HELD: The sentence imposed was affirmed.
The Supreme Court held that “granting credit based on the common law discretion recognized in Lacasse is perfectly consistent with the application of the minimum prohibition in s. 259(1)(a) Cr. C. and with the rule requiring that a sentence commence when it is imposed in s. 719(1) Cr. C. It was therefore open to the sentencing judge to take into account the period of 21 months already served by Ms. Basque, as this would not undermine Parliament’s intent” (at paragraph 5).
The Court indicated that “[p]roperly interpreted, s. 259(1)(a) requires the court to impose a total punishment of one year to be served by the offender, not to hand down a sentence imposing a one‑year prohibition that must necessarily be served prospectively.
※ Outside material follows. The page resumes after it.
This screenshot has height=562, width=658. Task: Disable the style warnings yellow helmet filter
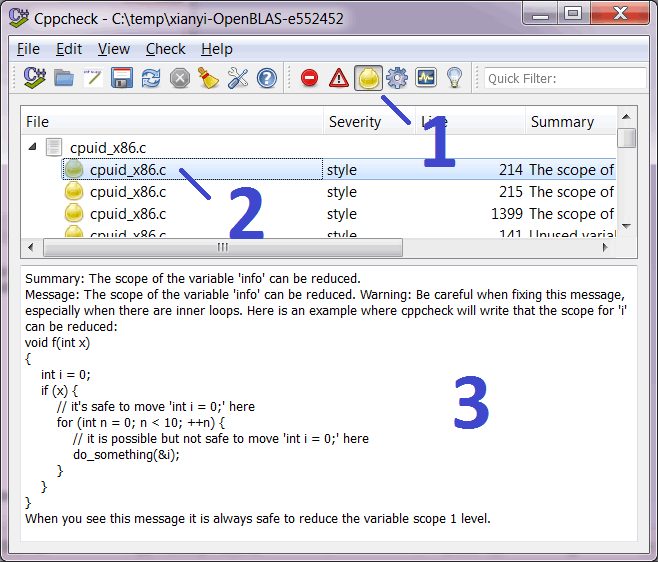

As Rosenberg J.A. noted in McDonald, Parliament’s intention is respected whether the punishment is served before or after the offender is sentenced, because the effect on the offender is the same in either case. Interpreted in this way, s. 259(1)(a) did not prohibit the sentencing judge from “reducing” the sentence by granting credit for the pre‑sentence driving prohibition period, as long as the total punishment remained consistent with the minimum prescribed by Parliament” (at paragraph 8).
The Court described the correct procedure to be followed in the following manner (at paragraph 12):
In light of the foregoing, and given that Ms. Basque has already been prohibited from driving for 21 months, the imposition of an additional one‑year prohibition period would amount to a kind of double punishment, contrary to the most fundamental requirements of justice and fairness. Conscious of this fact, the sentencing judge ordered a one‑year driving prohibition but found that Ms. Basque had already satisfied this condition. However, he backdated Ms. Basque’s sentence to achieve this result. With respect, this was an error. He could quite properly have imposed the one‑year mandatory minimum punishment required by s. 259(1)(a) Cr. C., stated that a sentence commences when it is imposed under s. 719(1) Cr. C., and then granted credit for the pre‑sentence driving prohibition period by exercising his common law discretion, which has not been displaced by the Criminal Code.